WHAT TO PRODUCE
Find every line below that contains the word "This", and copy each of those lines in full.

TASK MATERIAL

***

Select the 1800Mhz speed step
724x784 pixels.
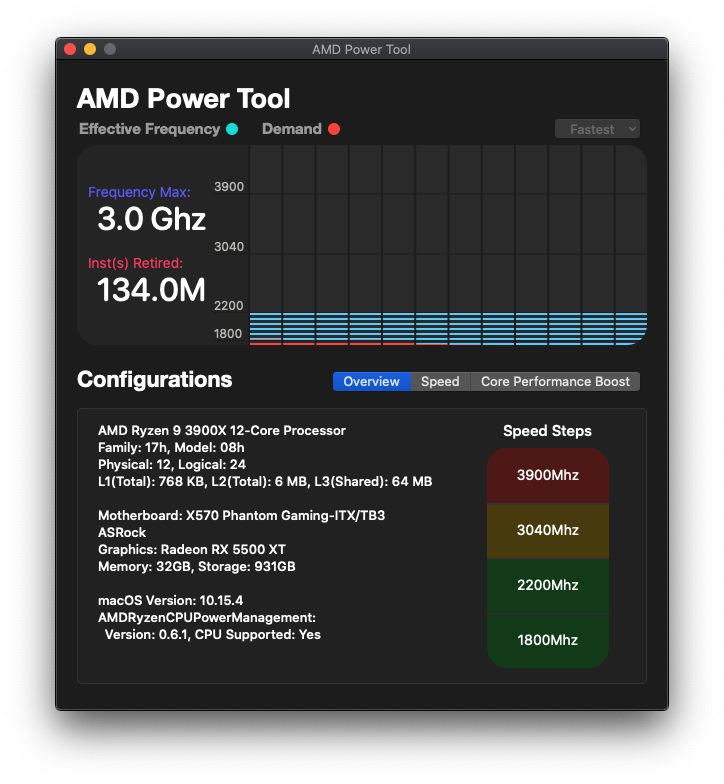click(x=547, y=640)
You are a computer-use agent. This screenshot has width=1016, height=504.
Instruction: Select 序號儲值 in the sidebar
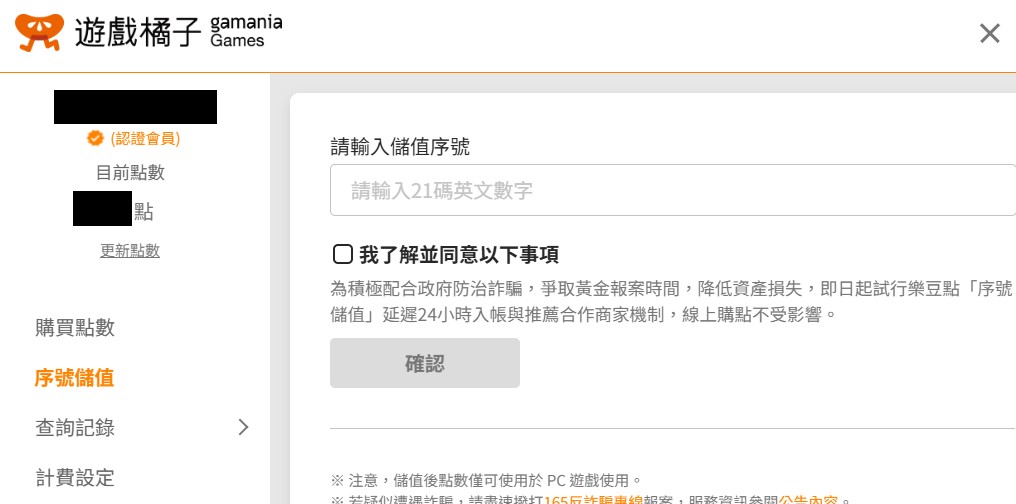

***

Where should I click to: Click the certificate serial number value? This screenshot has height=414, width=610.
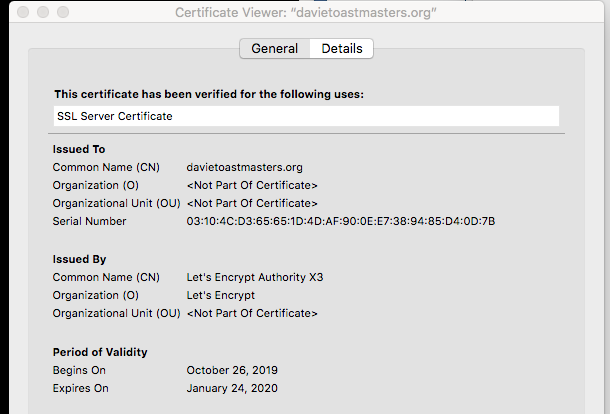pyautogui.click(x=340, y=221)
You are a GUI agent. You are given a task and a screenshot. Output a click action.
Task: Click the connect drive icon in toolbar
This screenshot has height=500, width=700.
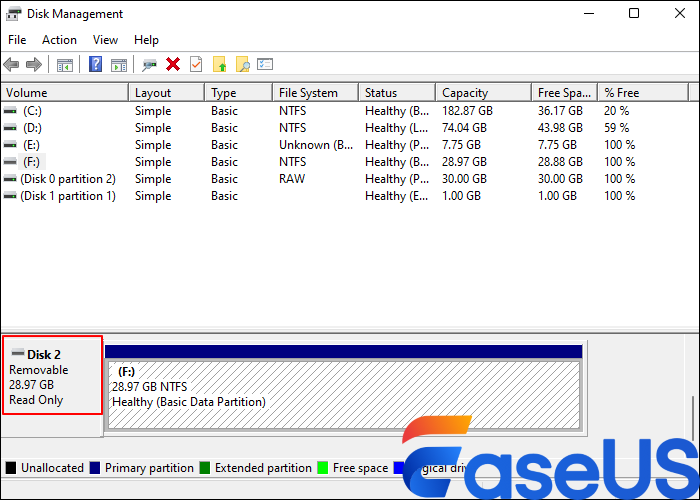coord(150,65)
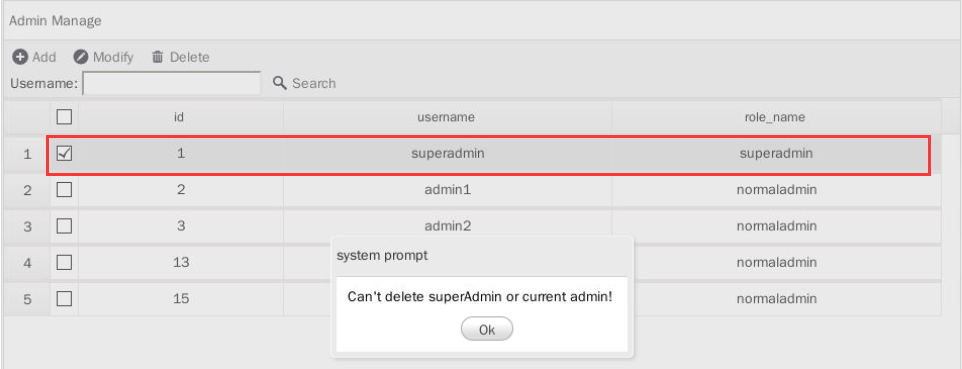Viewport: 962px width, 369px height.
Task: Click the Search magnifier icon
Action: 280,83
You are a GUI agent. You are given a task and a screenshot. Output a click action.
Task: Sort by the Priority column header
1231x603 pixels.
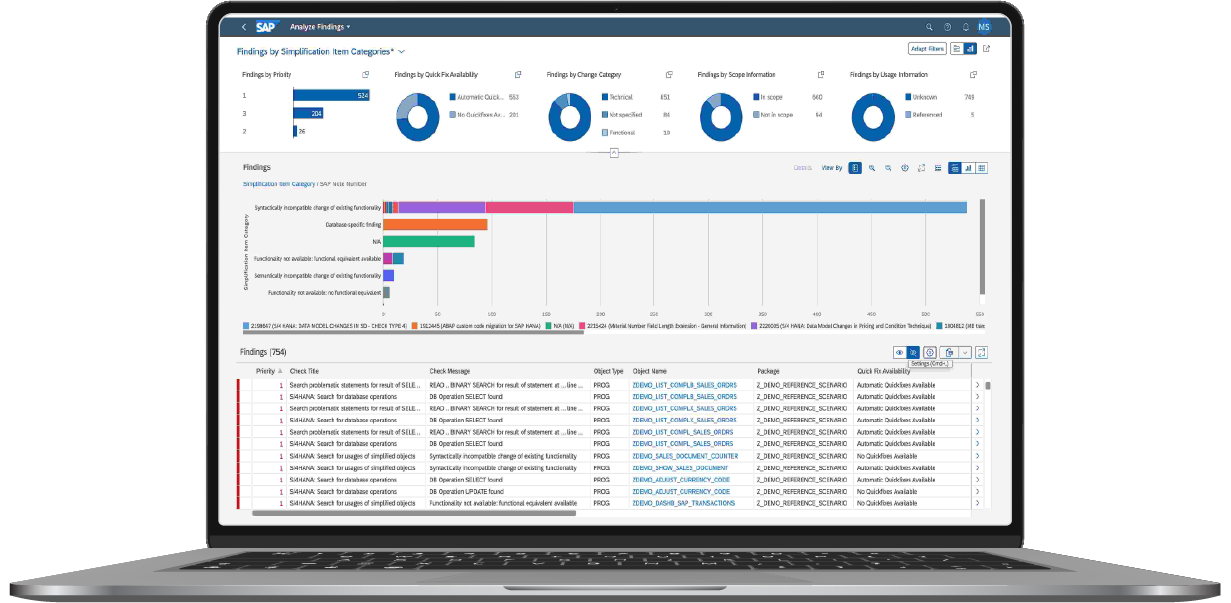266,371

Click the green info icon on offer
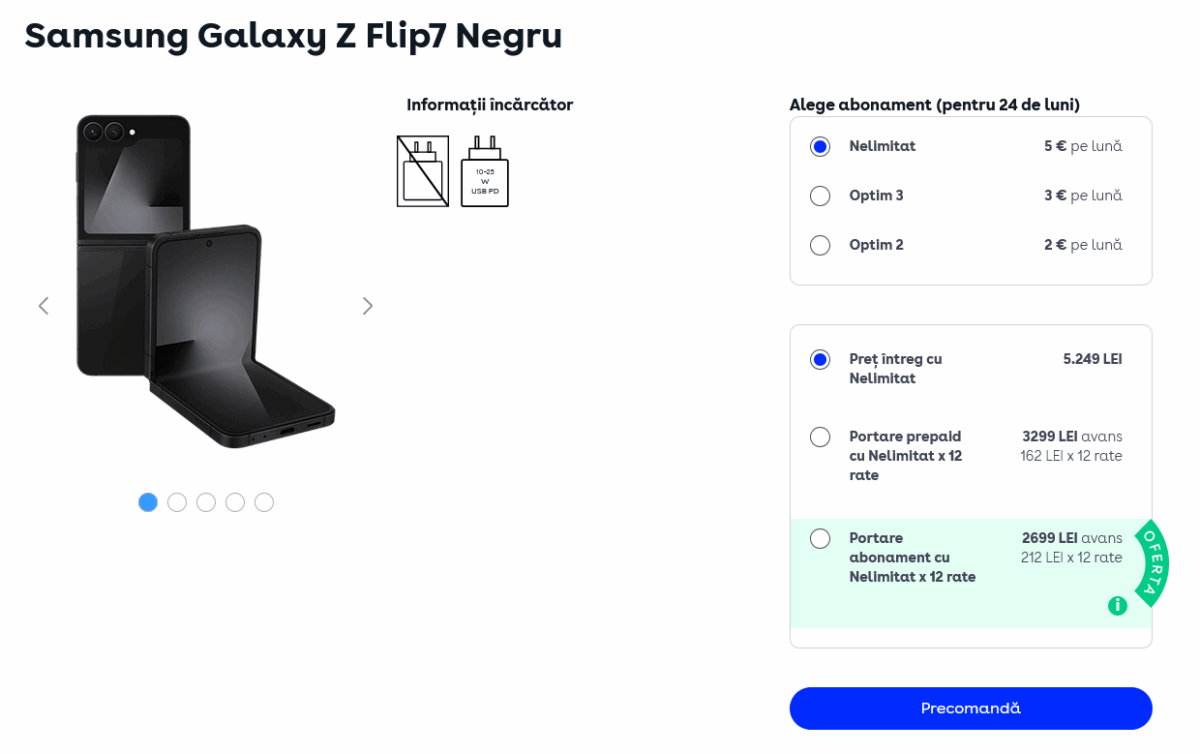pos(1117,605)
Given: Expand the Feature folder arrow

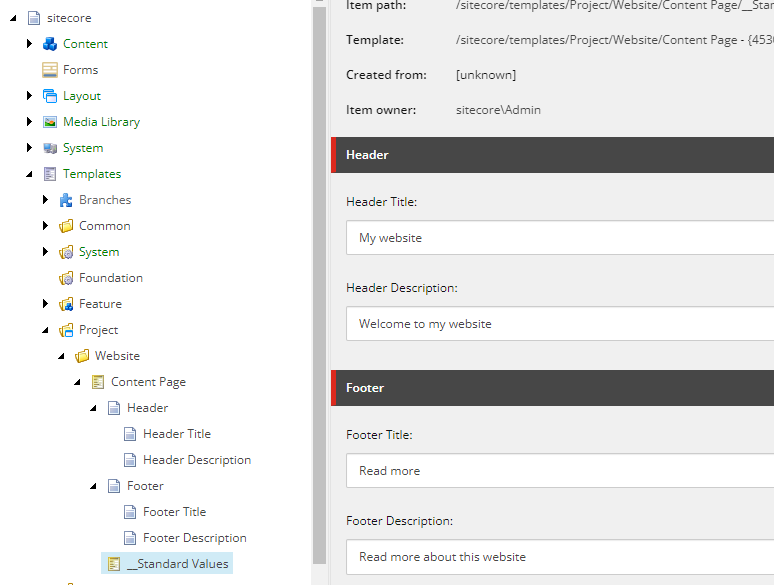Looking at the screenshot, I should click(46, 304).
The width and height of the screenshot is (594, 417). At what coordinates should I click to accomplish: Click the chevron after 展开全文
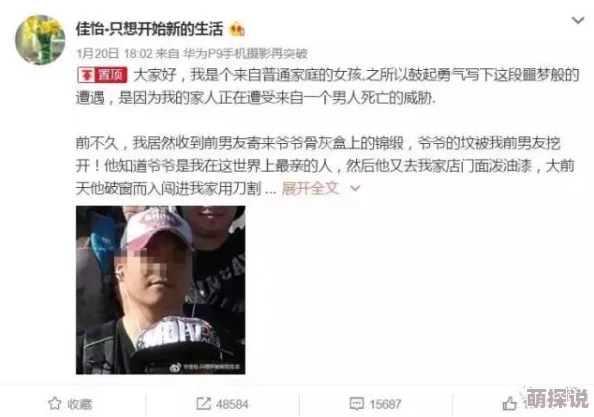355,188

***

RESULT BELOW
You are a computer-use agent. This screenshot has width=1016, height=504.
Where should I click to: Click the certificate serial number value? This screenshot has height=414, width=610.
This screenshot has height=500, width=700.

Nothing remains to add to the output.